What you need to do: Reproduce the material from the line with "Launch the Pack Installer icon" through the end of the material, substituting "Package Installer" for "Pack Installer" and changing nothing else. Leave the pictures out of your answer.

Provided records:

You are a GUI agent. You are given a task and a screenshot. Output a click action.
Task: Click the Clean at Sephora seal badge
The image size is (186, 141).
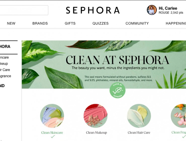(117, 90)
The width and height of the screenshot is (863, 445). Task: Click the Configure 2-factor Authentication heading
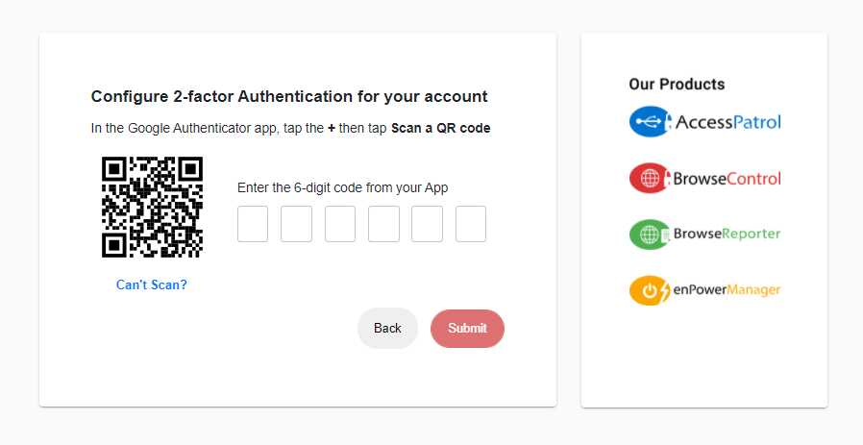click(289, 96)
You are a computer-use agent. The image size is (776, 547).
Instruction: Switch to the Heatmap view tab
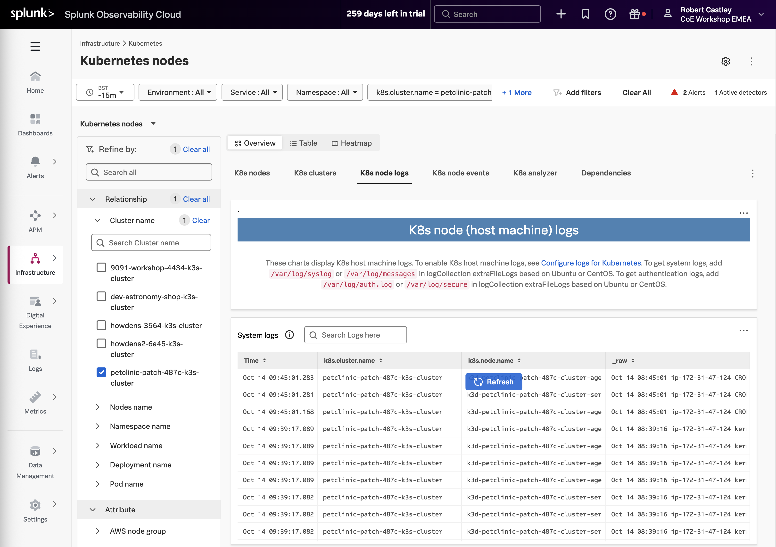(x=351, y=143)
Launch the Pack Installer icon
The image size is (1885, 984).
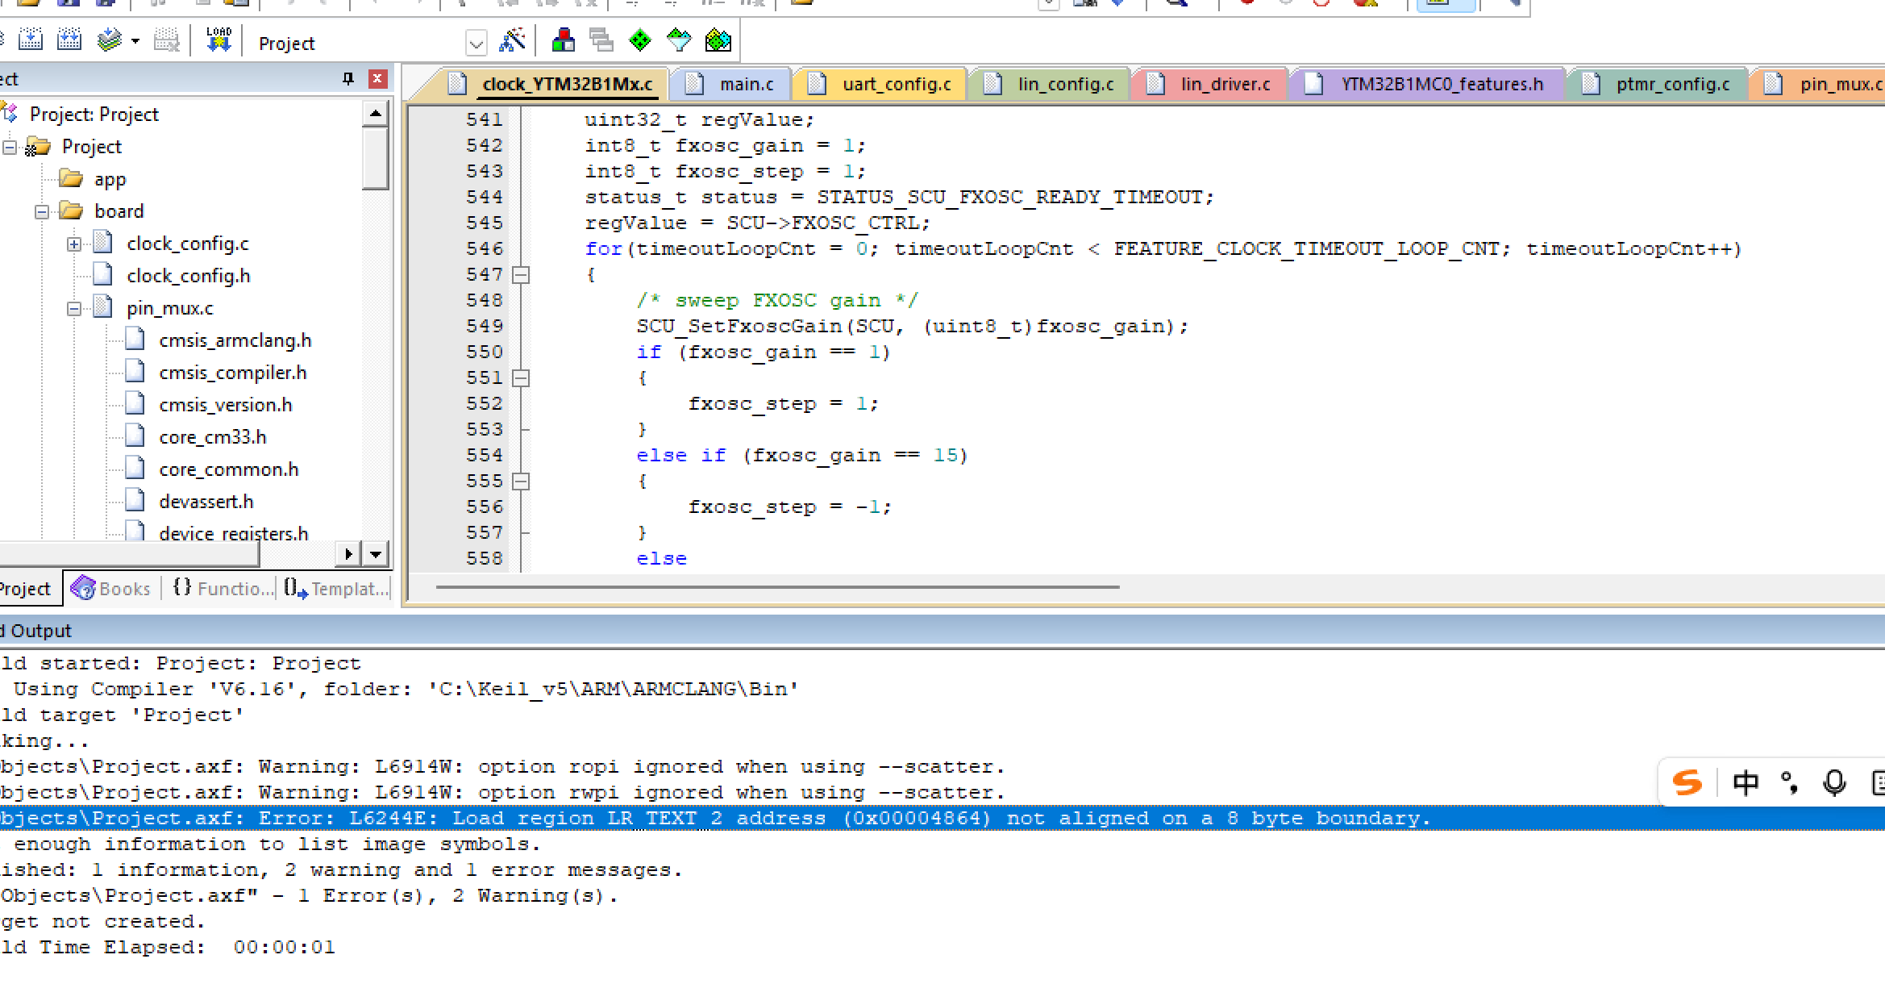coord(718,40)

Answer to this task:
Launch the Package Installer icon
The image size is (1885, 984).
coord(718,40)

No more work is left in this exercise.